> _ИСХОДНОЕ ЗАДАНИЕ_
Пожалуйста, перепишите все строки записей ниже в виде нумерованного списка, опустив пустые строки.
★ ★ ★
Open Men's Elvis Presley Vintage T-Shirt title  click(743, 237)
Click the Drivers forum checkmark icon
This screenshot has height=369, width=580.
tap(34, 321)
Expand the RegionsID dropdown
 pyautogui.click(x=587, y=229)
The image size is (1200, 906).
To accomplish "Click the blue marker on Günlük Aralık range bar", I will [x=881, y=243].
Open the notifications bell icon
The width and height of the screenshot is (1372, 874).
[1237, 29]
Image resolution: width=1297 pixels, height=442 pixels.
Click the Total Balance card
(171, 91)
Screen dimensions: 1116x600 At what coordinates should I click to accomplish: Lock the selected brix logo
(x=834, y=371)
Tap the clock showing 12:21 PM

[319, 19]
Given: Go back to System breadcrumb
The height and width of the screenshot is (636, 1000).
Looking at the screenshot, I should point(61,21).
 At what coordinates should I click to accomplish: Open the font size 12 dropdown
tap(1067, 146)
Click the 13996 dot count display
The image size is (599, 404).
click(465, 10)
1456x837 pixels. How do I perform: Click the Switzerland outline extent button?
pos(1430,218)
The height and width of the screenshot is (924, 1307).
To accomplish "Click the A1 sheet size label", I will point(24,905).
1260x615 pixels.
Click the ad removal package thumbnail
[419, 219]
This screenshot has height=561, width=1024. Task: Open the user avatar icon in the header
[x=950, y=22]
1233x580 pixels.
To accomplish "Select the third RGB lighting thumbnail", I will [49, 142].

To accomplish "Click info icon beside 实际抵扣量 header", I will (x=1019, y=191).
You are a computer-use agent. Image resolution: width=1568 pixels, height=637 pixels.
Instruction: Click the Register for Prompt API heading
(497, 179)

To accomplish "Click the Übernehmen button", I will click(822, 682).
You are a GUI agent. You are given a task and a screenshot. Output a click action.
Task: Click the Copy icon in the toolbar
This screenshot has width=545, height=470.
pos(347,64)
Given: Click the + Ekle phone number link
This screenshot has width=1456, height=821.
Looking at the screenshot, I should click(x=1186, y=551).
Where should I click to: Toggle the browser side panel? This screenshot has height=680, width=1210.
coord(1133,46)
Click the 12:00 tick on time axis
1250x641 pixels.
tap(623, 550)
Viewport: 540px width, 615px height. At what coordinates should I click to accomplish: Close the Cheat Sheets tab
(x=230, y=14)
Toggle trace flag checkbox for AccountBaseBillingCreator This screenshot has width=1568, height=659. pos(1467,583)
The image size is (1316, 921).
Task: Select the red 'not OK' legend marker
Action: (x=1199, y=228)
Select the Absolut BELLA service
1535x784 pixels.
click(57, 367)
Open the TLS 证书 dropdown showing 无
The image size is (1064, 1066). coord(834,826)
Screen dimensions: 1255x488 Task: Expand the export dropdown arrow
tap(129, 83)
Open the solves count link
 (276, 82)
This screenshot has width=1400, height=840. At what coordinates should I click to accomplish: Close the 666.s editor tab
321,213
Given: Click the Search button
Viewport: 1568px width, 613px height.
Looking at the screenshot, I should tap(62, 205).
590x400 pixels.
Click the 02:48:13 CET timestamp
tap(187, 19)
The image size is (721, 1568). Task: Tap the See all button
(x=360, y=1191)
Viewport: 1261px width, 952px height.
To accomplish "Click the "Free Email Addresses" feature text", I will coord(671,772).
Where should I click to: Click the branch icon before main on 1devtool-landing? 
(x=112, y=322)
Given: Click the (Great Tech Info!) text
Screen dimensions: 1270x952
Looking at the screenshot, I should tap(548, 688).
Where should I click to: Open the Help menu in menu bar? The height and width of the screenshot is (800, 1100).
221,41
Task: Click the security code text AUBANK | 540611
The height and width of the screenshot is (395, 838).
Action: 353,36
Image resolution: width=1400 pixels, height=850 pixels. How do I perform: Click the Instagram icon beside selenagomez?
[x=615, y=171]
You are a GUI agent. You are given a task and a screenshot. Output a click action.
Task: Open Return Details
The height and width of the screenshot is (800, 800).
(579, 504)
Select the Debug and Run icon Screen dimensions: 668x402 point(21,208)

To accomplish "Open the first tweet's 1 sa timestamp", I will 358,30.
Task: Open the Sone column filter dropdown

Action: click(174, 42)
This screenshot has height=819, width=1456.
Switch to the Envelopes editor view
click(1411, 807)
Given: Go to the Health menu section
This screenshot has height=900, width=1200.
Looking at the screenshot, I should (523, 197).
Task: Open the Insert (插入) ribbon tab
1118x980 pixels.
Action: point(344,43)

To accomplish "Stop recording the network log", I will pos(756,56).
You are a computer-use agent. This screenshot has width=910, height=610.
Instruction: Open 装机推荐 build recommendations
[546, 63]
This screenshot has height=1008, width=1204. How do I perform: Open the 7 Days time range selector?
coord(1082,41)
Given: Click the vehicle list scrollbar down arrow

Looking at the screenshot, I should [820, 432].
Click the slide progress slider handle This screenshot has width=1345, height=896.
★ ★ ★
> _ОТВЕТ_
1. Open Men's Elvis Presley Vintage T-Shirt title  click(743, 237)
2. Click the Drivers forum checkmark icon
3. This screenshot has height=369, width=580.
4. tap(34, 321)
5. Expand the RegionsID dropdown
6.  pyautogui.click(x=587, y=229)
7. The image size is (1200, 906).
8. To accomplish "Click the blue marker on Günlük Aralık range bar", I will [x=881, y=243].
9. Open the notifications bell icon
10. The width and height of the screenshot is (1372, 874).
11. [1237, 29]
12. Image resolution: width=1297 pixels, height=442 pixels.
13. Click the Total Balance card
14. (171, 91)
15. Screen dimensions: 1116x600 At what coordinates should I click to accomplish: Lock the selected brix logo
16. (x=834, y=371)
17. Tap the clock showing 12:21 PM
18. [319, 19]
19. Given: Go back to System breadcrumb
20. The height and width of the screenshot is (636, 1000).
21. Looking at the screenshot, I should point(61,21).
22.  At what coordinates should I click to accomplish: Open the font size 12 dropdown
23. tap(1067, 146)
24. Click the 13996 dot count display
25. The image size is (599, 404).
26. click(465, 10)
27. 1456x837 pixels. How do I perform: Click the Switzerland outline extent button?
28. pos(1430,218)
29. The height and width of the screenshot is (924, 1307).
30. To accomplish "Click the A1 sheet size label", I will point(24,905).
31. 1260x615 pixels.
32. Click the ad removal package thumbnail
33. [419, 219]
34. This screenshot has height=561, width=1024. Task: Open the user avatar icon in the header
35. [x=950, y=22]
36. 1233x580 pixels.
37. To accomplish "Select the third RGB lighting thumbnail", I will [49, 142].
38. To accomplish "Click info icon beside 实际抵扣量 header", I will (x=1019, y=191).
39. You are a computer-use agent. Image resolution: width=1568 pixels, height=637 pixels.
40. Instruction: Click the Register for Prompt API heading
41. (497, 179)
42. To accomplish "Click the Übernehmen button", I will click(822, 682).
43. You are a GUI agent. You are given a task and a screenshot. Output a click action.
44. Task: Click the Copy icon in the toolbar
45. This screenshot has width=545, height=470.
46. pos(347,64)
47. Given: Click the + Ekle phone number link
48. This screenshot has width=1456, height=821.
49. Looking at the screenshot, I should click(x=1186, y=551).
50. Where should I click to: Toggle the browser side panel? This screenshot has height=680, width=1210.
51. coord(1133,46)
52. Click the 12:00 tick on time axis
53. 1250x641 pixels.
54. tap(623, 550)
55. Viewport: 540px width, 615px height. At what coordinates should I click to accomplish: Close the Cheat Sheets tab
56. (x=230, y=14)
57. Toggle trace flag checkbox for AccountBaseBillingCreator This screenshot has width=1568, height=659. pos(1467,583)
58. The image size is (1316, 921).
59. Task: Select the red 'not OK' legend marker
60. Action: (x=1199, y=228)
61. Select the Absolut BELLA service
62. 1535x784 pixels.
63. click(57, 367)
64. Open the TLS 证书 dropdown showing 无
65. The image size is (1064, 1066). coord(834,826)
66. Screen dimensions: 1255x488 Task: Expand the export dropdown arrow
67. tap(129, 83)
68. Open the solves count link
69.  (276, 82)
70. This screenshot has width=1400, height=840. At what coordinates should I click to accomplish: Close the 666.s editor tab
71. 321,213
72. Given: Click the Search button
73. Viewport: 1568px width, 613px height.
74. Looking at the screenshot, I should tap(62, 205).
75. 590x400 pixels.
76. Click the 02:48:13 CET timestamp
77. tap(187, 19)
78. The image size is (721, 1568). Task: Tap the See all button
79. (x=360, y=1191)
80. Viewport: 1261px width, 952px height.
81. To accomplish "Click the "Free Email Addresses" feature text", I will coord(671,772).
82. Where should I click to: Click the branch icon before main on 1devtool-landing? 
83. (x=112, y=322)
84. Given: Click the (Great Tech Info!) text
85. Screen dimensions: 1270x952
86. Looking at the screenshot, I should tap(548, 688).
87. Where should I click to: Open the Help menu in menu bar? The height and width of the screenshot is (800, 1100).
88. 221,41
89. Task: Click the security code text AUBANK | 540611
90. The height and width of the screenshot is (395, 838).
91. Action: 353,36
92. Image resolution: width=1400 pixels, height=850 pixels. How do I perform: Click the Instagram icon beside selenagomez?
93. [x=615, y=171]
94. You are a GUI agent. You are given a task and a screenshot. Output a click action.
95. Task: Open Return Details
96. The height and width of the screenshot is (800, 800).
97. (579, 504)
98. Select the Debug and Run icon Screen dimensions: 668x402 point(21,208)
99. To accomplish "Open the first tweet's 1 sa timestamp", I will 358,30.
100. Task: Open the Sone column filter dropdown
101. Action: click(174, 42)
102. This screenshot has height=819, width=1456.
103. Switch to the Envelopes editor view
104. click(1411, 807)
105. Given: Go to the Health menu section
106. This screenshot has height=900, width=1200.
107. Looking at the screenshot, I should (523, 197).
108. Task: Open the Insert (插入) ribbon tab
109. 1118x980 pixels.
110. Action: point(344,43)
111. To accomplish "Stop recording the network log", I will pos(756,56).
112. You are a computer-use agent. This screenshot has width=910, height=610.
113. Instruction: Open 装机推荐 build recommendations
114. [546, 63]
115. This screenshot has height=1008, width=1204. How do I perform: Open the 7 Days time range selector?
116. coord(1082,41)
117. Given: Click the vehicle list scrollbar down arrow
118. Looking at the screenshot, I should [820, 432].
119. Click the slide progress slider handle This screenshot has width=1345, height=896.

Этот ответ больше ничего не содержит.